O. R : Vous êtes responsable de la commission des moyens et des personnels au sein de la Conférence des présidents d’université (CPU). Avez-vous le sentiment d’être collectivement entendus par le gouvernement sur ces sujets ?

H. P : Nous discutons beaucoup sur ces questions avec les différentes directions, la DGESIP, la DGRH. Bien évidemment les choses ne sont pas encore tout à fait claires en particulier quand on considère le fonctionnement des futures Comue. Par exemple faudra-t-il des transferts de compétences obligatoires ? Les Comue auront-elles la possibilité de recruter des personnels ? Peuvent-elles gérer une école supérieure du professorat et de l’éducation (Espé) ? Etc.

O. R : Avec les Comue, le gouvernement souhaite également diminuer le nombre d’interlocuteurs.

H. P : Le secrétariat d’État à l’Enseignement supérieur et à la Recherche, principalement la DGESIP,  dit ne pas être capable de gérer plus de 30 dossiers tous les cinq ans quand sont renégociés les contrats de site. C’est un peu le même argument de « taille critique » qu’on entend aujourd’hui pour les régions. Maintenant qu’est-ce que va vraiment nous apporter une structure de 80 000 étudiants ?

O. R : Il est assez rare aujourd’hui d’évoquer les universités sans parler de leurs finances dégradées. Qu’en est-t-il de l’université de Limoges ?

H. P : Lors du passage à l’autonomie, nous avons eu, pendant un temps, des finances en déficit, du fait de l’effet mécanique dû au rattachement de charges à l’exercice précédent (certification des commissaires aux comptes). Cette période est passée.
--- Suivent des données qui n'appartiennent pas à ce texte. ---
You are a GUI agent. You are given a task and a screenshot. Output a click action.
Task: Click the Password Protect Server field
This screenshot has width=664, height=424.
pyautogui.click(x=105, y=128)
Aujourd’hui nous sommes à l’équilibre, mais sans plus, ce qui laisse quelques craintes Je m’inquiète par exemple de ne pas avoir toutes les marges nécessaires pour réaliser les travaux de maintenance des bâtiments. La consigne officielle nous invite à jouer d’ajustements pour rester dans notre budget, mais il est difficile de recruter des personnels qui ne doivent pas nous coûter cher sans devoir baisser nos exigences qualitatives.

Bien évidemment, nous sommes conscients de l’importance de la crise budgétaire que traverse le pays, ce qui nous gêne ce sont les décisions qui s’imposent à nous sans que nous y soyons associés. Par exemple, récemment il a été décidé de revaloriser les catégories B et C – ce qui est une très bonne décision – en revanche, dans nos budgets, nous n’avons pas reçu les sommes afférentes. Pour nous, ce sont 200 000 € supplémentaires que nous devons aller chercher dans nos réserves. Voilà le genre de décisions qui font que nous sommes  constamment sur la corde raide.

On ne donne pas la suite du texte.